Saved entries:
§

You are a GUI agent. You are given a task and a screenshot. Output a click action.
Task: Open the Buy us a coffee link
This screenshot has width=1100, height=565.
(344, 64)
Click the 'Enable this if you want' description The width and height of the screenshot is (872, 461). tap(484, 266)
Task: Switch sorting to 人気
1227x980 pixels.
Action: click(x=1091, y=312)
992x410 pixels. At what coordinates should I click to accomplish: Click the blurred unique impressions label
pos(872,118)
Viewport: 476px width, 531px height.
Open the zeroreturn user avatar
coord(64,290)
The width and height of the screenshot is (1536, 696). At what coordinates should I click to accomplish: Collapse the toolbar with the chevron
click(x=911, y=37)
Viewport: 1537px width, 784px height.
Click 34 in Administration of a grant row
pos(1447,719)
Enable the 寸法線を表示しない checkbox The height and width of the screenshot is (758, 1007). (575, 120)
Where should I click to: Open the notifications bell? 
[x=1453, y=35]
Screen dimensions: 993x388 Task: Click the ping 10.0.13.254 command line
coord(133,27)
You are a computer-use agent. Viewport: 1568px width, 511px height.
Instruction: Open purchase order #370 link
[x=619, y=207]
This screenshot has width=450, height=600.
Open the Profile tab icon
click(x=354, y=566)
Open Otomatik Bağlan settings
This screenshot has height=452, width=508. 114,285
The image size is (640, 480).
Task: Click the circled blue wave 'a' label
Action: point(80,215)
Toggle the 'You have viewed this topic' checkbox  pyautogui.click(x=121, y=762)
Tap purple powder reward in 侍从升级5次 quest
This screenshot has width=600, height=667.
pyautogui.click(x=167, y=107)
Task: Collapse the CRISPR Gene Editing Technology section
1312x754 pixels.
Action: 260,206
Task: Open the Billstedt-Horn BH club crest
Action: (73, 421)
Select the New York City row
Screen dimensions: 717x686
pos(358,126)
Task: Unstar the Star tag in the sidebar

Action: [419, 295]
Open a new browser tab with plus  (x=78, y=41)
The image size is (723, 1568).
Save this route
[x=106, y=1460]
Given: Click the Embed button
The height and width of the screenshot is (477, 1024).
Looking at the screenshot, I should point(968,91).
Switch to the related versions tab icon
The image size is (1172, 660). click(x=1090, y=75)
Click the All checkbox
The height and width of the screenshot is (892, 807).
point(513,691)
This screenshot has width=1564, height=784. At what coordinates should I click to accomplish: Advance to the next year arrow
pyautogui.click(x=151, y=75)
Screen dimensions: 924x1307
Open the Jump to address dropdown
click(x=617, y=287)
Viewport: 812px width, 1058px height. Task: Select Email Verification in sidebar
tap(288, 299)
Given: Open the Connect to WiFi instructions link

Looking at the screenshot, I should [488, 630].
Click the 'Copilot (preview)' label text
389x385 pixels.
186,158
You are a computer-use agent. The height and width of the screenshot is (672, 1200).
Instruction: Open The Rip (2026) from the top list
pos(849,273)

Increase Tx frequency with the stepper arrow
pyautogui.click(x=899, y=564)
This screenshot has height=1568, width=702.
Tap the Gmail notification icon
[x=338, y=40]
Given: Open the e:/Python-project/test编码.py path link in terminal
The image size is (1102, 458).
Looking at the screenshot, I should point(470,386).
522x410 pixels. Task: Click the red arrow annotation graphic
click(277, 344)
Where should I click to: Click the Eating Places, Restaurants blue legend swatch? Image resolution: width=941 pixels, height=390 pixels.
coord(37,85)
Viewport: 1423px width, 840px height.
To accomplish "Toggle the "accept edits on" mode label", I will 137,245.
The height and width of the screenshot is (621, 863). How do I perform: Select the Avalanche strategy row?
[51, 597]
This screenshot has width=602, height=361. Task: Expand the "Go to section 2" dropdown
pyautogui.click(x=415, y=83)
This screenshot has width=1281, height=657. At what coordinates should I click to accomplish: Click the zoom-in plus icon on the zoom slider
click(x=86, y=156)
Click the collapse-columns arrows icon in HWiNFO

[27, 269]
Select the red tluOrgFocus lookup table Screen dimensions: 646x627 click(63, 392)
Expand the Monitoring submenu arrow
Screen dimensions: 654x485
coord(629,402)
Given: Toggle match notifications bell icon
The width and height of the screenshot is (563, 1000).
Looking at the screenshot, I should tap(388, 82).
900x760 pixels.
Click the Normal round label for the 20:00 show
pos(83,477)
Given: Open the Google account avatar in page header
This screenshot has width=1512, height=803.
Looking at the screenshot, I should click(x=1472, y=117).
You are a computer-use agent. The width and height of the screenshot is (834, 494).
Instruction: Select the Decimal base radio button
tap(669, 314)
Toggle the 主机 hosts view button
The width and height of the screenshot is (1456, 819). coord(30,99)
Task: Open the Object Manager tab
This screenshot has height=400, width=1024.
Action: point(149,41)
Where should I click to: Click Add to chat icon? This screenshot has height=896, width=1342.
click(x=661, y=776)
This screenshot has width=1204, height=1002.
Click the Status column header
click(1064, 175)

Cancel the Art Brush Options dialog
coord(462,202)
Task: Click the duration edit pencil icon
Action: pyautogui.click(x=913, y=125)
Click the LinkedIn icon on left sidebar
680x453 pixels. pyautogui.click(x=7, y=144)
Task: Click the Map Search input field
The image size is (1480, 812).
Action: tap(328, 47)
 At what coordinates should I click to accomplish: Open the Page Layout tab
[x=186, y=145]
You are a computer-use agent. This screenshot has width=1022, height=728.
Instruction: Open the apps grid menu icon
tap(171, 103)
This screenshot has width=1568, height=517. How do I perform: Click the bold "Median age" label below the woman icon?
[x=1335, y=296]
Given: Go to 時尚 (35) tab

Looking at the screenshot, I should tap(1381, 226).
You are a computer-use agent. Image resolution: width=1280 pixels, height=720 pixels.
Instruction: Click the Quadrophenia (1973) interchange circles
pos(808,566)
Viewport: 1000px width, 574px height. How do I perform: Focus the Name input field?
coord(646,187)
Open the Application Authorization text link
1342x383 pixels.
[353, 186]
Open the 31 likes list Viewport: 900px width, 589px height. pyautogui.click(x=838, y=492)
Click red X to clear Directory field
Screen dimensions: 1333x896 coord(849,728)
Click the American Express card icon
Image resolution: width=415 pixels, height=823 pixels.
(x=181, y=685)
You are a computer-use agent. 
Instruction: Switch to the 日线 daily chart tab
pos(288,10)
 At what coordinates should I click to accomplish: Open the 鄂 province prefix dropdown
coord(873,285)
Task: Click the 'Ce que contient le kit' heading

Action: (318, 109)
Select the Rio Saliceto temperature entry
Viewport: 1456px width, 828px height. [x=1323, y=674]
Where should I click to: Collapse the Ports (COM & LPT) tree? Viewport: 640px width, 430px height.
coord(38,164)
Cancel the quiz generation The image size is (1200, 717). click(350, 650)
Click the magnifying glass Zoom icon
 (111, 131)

§

**WHAT NEEDS TO BE DONE**
Nothing but a number should be given: the count of lines above in which the word "Enable" occurs.

**SOLUTION FOR THIS PROBLEM**
2